EXERCISE GOAL :: Which lines in the data below contain the string "will"? Show each one.

Saved data entries ::
● ● ● ●

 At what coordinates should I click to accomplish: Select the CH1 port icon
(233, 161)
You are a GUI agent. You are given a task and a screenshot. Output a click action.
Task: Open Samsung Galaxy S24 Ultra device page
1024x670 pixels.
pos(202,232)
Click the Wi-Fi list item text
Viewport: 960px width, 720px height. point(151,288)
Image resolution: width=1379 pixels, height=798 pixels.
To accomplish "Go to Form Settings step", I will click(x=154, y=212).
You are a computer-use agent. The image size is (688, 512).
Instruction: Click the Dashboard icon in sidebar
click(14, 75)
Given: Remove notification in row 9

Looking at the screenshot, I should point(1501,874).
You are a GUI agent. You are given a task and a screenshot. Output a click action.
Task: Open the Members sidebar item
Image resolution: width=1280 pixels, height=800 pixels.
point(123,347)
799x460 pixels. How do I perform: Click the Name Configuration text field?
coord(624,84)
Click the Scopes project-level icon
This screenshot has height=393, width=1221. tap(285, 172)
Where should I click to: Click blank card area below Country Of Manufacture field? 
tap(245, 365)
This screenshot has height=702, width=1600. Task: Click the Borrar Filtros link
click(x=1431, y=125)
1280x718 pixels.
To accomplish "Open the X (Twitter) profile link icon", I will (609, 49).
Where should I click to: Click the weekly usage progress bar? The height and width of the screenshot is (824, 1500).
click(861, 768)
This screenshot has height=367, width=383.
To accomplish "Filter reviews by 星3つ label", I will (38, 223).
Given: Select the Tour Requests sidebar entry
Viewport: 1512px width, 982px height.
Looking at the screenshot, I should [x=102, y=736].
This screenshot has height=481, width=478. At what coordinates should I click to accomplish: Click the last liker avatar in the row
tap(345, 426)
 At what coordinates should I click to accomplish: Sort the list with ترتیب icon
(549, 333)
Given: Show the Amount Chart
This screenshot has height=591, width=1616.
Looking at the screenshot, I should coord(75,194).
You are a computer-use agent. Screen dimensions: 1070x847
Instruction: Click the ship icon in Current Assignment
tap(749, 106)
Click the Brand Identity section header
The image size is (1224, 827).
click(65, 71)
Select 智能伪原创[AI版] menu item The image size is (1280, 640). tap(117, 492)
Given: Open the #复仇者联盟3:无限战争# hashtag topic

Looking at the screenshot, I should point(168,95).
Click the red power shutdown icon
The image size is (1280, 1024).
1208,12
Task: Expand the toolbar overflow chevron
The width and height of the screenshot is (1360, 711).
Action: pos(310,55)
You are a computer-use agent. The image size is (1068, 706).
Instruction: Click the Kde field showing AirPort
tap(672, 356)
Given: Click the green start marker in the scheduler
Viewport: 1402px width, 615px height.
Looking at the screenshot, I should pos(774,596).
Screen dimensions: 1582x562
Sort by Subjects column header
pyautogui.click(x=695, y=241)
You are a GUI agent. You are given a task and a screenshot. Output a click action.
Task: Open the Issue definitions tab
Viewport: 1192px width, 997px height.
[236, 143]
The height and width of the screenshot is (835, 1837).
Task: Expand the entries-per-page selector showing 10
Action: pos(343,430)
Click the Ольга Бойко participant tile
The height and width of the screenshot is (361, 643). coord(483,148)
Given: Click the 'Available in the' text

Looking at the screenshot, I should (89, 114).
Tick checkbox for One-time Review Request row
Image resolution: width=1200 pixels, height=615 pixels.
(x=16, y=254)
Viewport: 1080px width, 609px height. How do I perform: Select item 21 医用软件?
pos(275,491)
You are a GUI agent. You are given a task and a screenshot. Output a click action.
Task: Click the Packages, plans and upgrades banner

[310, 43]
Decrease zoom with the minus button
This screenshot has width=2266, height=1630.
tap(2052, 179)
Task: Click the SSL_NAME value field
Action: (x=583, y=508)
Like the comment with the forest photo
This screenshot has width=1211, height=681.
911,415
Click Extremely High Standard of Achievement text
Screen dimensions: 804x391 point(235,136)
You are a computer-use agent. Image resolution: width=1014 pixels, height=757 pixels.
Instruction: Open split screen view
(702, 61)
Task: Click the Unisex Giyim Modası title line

● ● ● ●

RESPONSE TO THE TASK ::
To accomplish "Go to Form Settings step", I will click(x=154, y=212).
To accomplish "Open the X (Twitter) profile link icon", I will (609, 49).
To accomplish "Filter reviews by 星3つ label", I will (38, 223).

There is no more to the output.